HISPANIC AMERICAN HISTORY

PART I. THE ESTABLISHMENT OF THE SPANISH AND PORTUGUESE IN THE NEW WORLD

LIFE AMONG THE PEOPLES OF ANCIENT AMERICA

1. CUSTOMS AND MANNERS OF THE INCA INDIANS

[1609. Ynca Garcilaso de la Vega, The Royal Commentaries of the Yncas. Hakluyt Society Publications, XLV (1871), 14-35. Reprinted by permission of the Hakluyt Society Council of London.]

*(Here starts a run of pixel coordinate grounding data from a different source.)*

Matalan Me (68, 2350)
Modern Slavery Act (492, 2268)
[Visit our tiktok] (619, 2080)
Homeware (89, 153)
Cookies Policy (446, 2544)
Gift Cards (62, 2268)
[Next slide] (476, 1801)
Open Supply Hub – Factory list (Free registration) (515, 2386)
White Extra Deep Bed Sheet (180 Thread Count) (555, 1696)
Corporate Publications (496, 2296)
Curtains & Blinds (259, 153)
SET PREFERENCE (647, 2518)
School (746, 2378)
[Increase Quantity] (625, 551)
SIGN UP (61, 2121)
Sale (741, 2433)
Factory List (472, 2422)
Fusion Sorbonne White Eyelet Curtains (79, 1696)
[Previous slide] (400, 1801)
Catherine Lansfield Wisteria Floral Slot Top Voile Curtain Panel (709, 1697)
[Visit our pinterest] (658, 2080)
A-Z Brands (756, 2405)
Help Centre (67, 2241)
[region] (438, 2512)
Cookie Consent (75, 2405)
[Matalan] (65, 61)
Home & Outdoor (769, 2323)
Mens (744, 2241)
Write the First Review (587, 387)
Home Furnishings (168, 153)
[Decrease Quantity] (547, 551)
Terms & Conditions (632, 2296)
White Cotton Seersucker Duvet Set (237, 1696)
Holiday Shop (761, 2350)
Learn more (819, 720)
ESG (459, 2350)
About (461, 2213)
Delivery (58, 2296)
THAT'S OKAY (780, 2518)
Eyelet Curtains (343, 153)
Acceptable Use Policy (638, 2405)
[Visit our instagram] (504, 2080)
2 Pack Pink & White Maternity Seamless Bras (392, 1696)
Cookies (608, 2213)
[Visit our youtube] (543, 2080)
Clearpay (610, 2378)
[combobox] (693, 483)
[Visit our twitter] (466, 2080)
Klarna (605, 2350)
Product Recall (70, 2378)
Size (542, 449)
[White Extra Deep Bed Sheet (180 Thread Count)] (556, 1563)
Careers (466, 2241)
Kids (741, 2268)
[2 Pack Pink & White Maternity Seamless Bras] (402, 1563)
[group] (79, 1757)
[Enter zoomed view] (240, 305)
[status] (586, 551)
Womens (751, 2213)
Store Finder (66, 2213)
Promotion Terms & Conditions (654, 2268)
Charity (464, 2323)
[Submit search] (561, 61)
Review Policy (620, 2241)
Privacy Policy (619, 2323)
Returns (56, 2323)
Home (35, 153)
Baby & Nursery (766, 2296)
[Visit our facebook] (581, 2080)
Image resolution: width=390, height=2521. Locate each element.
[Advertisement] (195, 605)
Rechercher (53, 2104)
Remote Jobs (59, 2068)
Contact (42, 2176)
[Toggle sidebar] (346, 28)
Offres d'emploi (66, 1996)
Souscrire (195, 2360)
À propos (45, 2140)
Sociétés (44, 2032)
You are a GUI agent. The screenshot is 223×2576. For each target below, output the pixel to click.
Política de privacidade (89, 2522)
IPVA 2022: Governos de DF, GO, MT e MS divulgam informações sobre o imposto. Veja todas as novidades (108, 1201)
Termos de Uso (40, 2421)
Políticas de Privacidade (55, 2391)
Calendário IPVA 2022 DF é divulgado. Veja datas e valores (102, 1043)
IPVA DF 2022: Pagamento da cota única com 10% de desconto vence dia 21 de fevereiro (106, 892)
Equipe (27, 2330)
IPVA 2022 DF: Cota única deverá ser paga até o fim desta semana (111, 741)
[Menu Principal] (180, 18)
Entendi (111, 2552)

"The first part of the Royal Commentaries of Peru," explained Markham, "describes the manners and customs of one of the two great civilised communities of the New World, and was written by an author who had known the country from his childhood, and had peculiar qualifications for his task. The writer was not one of those travellers or explorers who set out from Europe in search of adventures in the New World. He had even greater advantages as a describer of a distant and little known land; for he was the son of such an adventurer by a native mother, and thus began to acquire the knowledge which enabled him afterwards to write this invaluable work, in his very cradle. So that his travels over all parts of Peru were not commenced until he had learnt the traditions and customs of his mother's people, and had become intimately acquainted with their language. The young Ynca had a wonderful start of all other contemporary travellers, for he was born, as it were, in the midst of his work, and began to store his materials as soon as he could speak."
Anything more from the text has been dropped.